Simply pluck the sloes off the branch. Watch out for the incredibly sharp thorns. They will cause you pain.
CLEANING & STORING
There is no need to wash the sloes, but if you do then make sure you dry them before you use them or store them in fridge. If you pick them before the first frosts, it is best to pop them in the freezer for a few days so their skins burst and are easier to prick.
IN THE KITCHEN
Once you’ve used the fruit for your sloe gin or vodka, don’t throw them away. They can be used to make delicious chocolate liqueurs – a fantastic Christmas gift for friends and family.
The flowers and leaves can be turned into a tea and used to treat throat ailments such as laryngitis and tonsillitis. The fruit is rich in vitamin C and can be used for stomach disorders and to purify the blood. They can also be made into a paste to whiten teeth, and the juice heals mouth irritations, ulcers and gum problems.

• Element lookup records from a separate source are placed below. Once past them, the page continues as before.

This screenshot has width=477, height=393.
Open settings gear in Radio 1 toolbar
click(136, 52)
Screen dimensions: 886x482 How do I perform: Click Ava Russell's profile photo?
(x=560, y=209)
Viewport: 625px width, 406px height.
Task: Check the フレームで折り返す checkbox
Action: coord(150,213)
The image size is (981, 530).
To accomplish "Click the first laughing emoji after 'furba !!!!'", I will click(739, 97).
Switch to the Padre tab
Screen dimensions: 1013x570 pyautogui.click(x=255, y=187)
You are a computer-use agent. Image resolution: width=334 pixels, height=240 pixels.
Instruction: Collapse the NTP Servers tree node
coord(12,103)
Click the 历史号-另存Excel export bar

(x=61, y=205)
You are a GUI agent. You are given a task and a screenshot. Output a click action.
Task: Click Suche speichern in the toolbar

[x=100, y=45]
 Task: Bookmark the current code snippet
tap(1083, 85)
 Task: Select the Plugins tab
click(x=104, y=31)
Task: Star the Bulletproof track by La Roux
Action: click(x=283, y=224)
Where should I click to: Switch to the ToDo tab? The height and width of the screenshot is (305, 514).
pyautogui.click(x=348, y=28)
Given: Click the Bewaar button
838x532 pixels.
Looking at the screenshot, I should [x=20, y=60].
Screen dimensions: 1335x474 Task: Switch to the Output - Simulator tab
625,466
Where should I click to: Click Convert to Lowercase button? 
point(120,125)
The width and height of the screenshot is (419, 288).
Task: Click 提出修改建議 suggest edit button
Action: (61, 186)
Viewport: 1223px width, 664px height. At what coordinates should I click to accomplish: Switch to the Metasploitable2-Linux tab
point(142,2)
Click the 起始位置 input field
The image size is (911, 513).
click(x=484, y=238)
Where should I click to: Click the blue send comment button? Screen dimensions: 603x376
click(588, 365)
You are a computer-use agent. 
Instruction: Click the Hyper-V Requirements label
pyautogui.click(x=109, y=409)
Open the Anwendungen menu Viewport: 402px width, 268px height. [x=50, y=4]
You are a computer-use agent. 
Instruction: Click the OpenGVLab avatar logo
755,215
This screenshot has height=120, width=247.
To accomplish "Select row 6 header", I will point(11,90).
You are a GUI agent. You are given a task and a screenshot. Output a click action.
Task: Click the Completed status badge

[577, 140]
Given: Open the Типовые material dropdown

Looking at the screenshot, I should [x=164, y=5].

Unless you are 100% sure of what it is and 100% sure that it is edible, DON’T EAT IT! Harvest only what you need from healthy tree. If you want to snip off the branches instead of individually picking the sloes, make sure you do so at the first joint so you avoid damaging the populations. Consider pesticides, herbicides, pollutions and dog pee. Think about all that could, might and will have drifted onto your plants and pick wisely. Always read the foraging rules in your local parks and green spaces, and if you’re foraging on farms or private properties, be sure to get permission from the landowner before you start picking.